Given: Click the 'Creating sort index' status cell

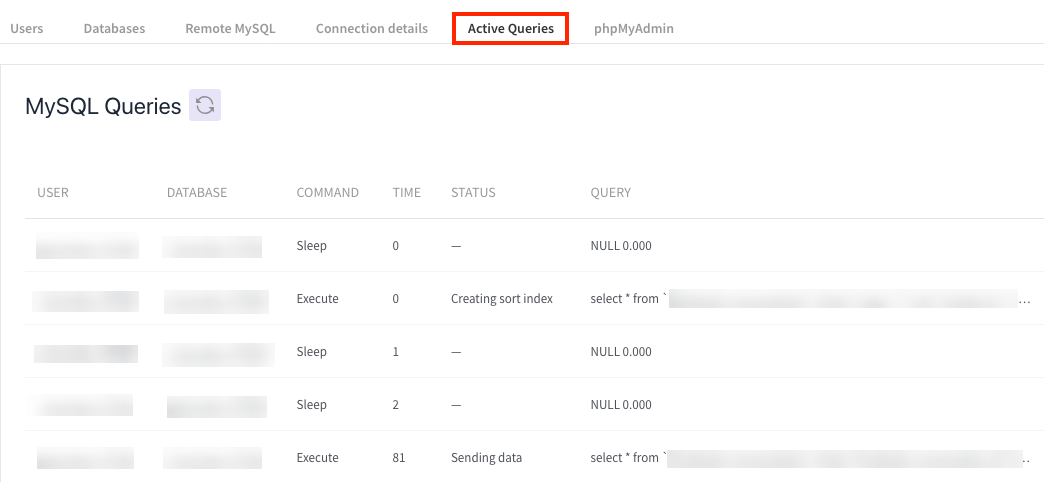Looking at the screenshot, I should 501,298.
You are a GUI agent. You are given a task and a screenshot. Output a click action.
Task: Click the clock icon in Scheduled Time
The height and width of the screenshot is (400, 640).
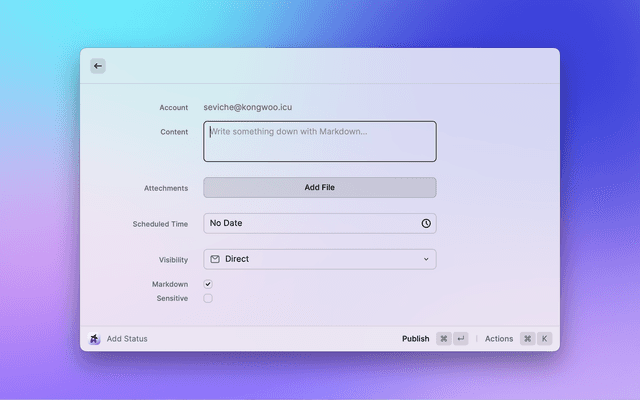(x=426, y=223)
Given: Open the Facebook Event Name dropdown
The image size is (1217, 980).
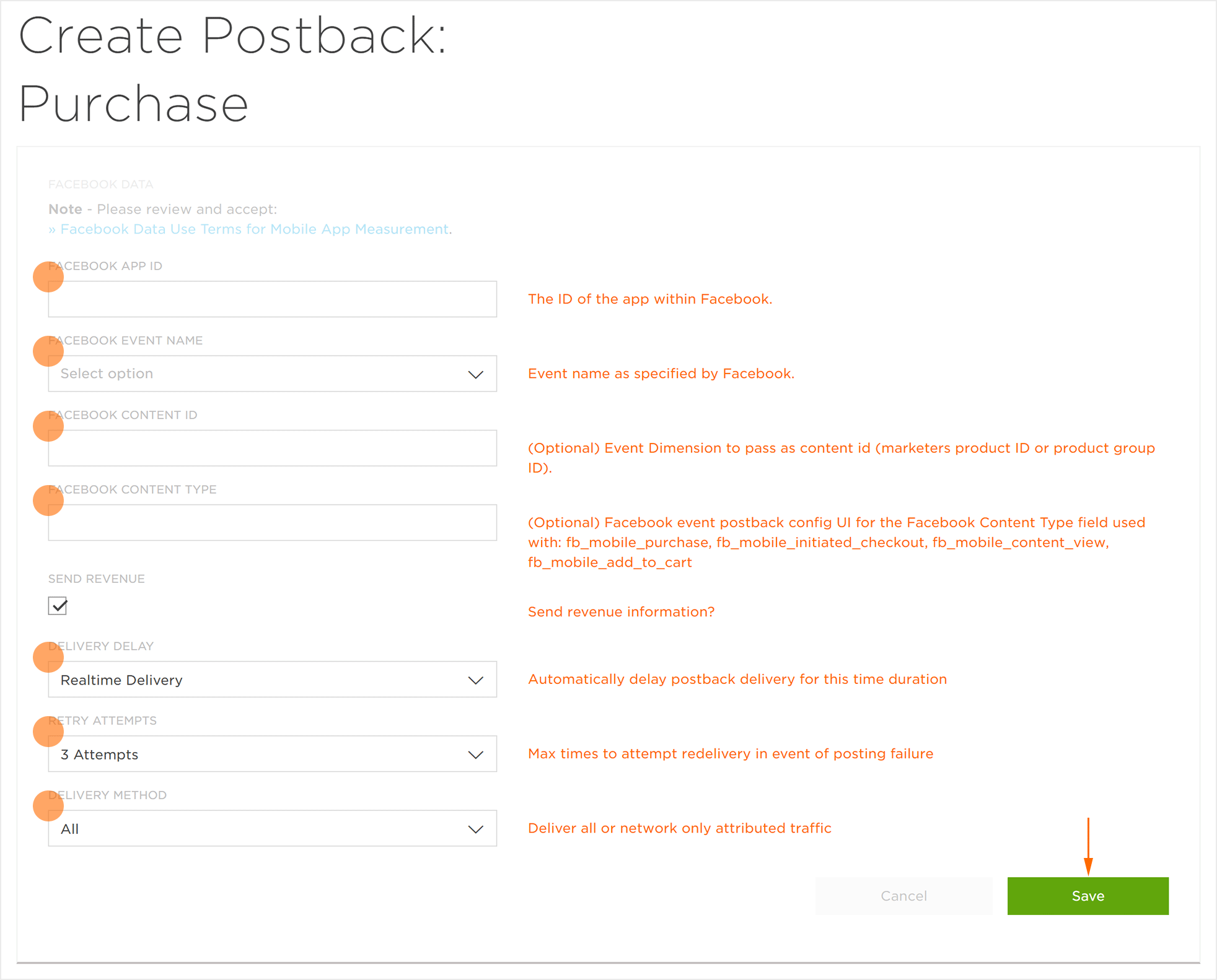Looking at the screenshot, I should coord(273,374).
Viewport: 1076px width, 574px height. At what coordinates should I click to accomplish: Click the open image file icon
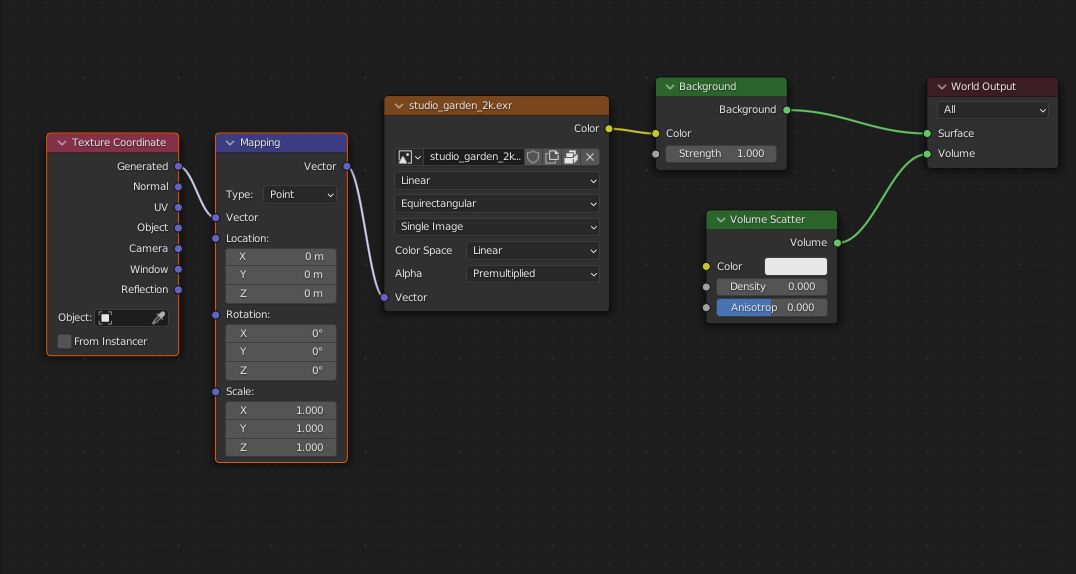tap(571, 157)
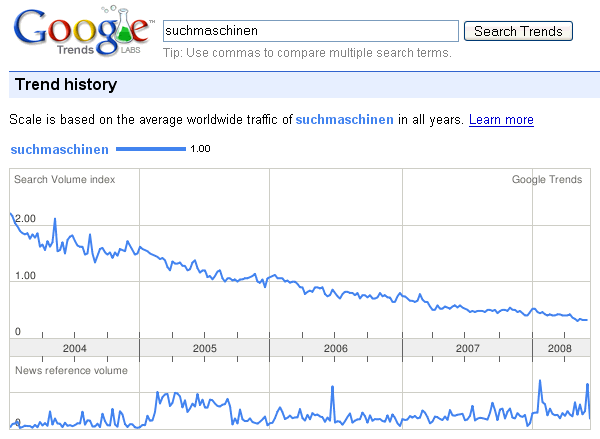This screenshot has height=439, width=600.
Task: Select 2004 on the chart timeline
Action: pos(75,348)
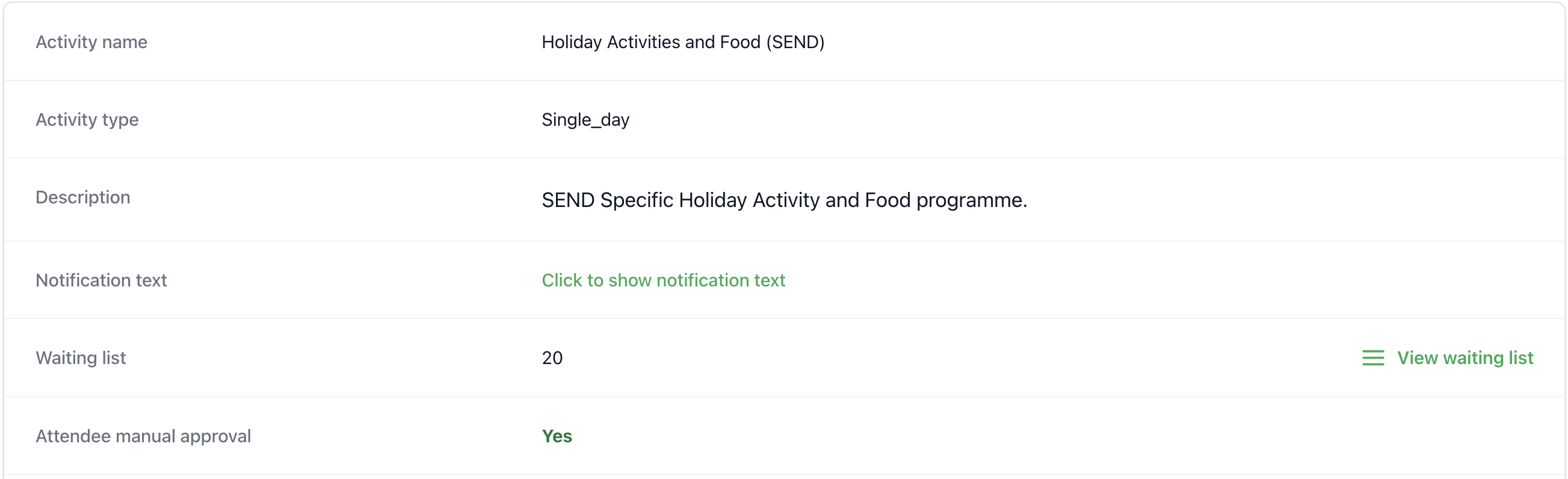Click the SEND Specific Holiday description text
The image size is (1568, 479).
(783, 200)
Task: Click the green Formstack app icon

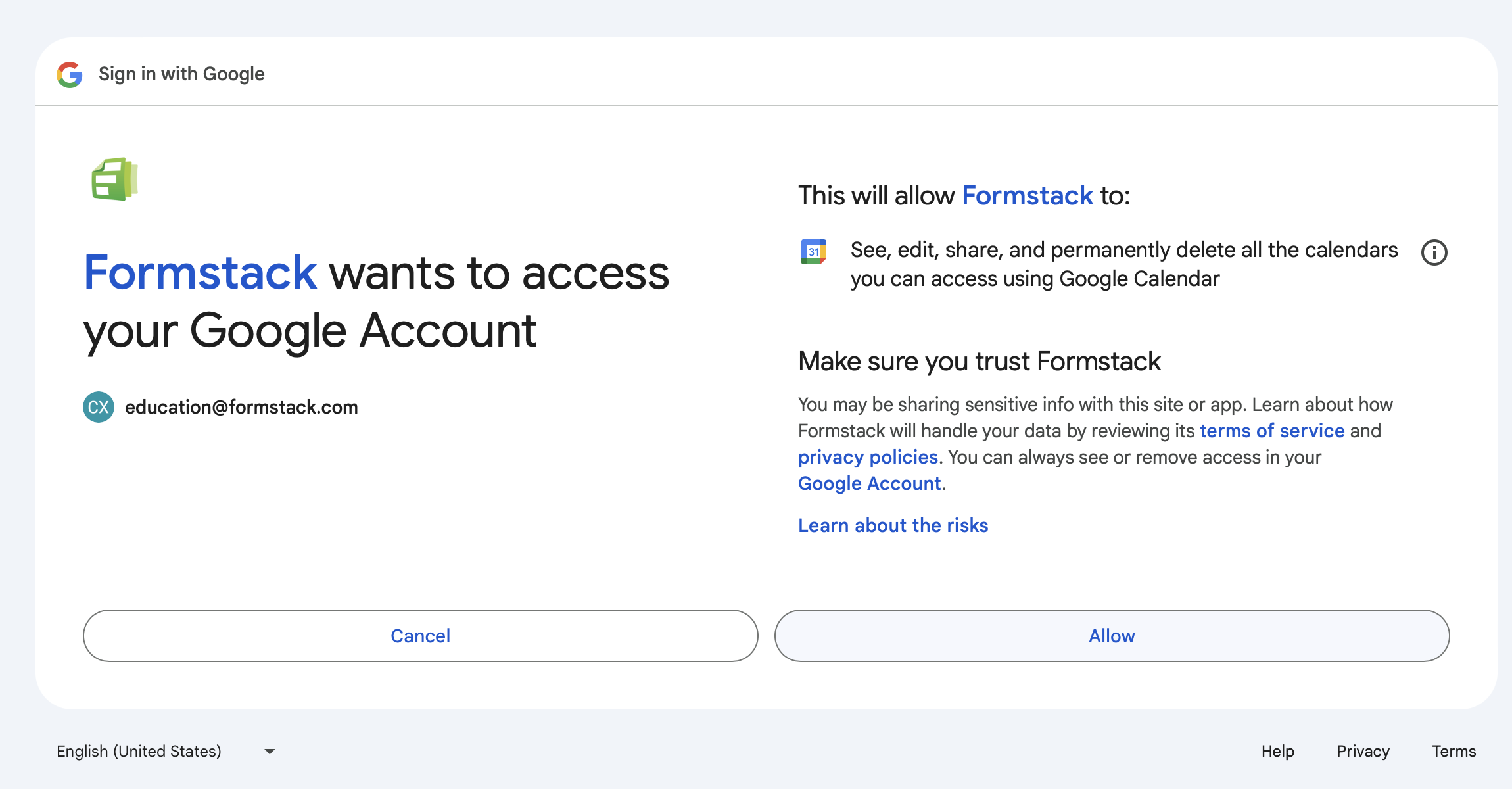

Problem requirements
Starting at the line that contains "Task: Click the clock icon in Scheduled Time", reproduce exactly and only the lines through the end of the entries above, with the pictures excluded.

Response for this exercise
Task: Click the clock icon in Scheduled Time
The height and width of the screenshot is (400, 640).
(x=426, y=223)
Given: Open the Facebook Event Name dropdown
The image size is (1217, 980).
Looking at the screenshot, I should coord(273,374).
Viewport: 1076px width, 574px height. At what coordinates should I click to accomplish: Click the open image file icon
tap(571, 157)
This screenshot has height=439, width=600.
Task: Select 2004 on the chart timeline
Action: pos(75,348)
Click the SEND Specific Holiday description text
The image size is (1568, 479).
(783, 200)
Task: Click the green Formstack app icon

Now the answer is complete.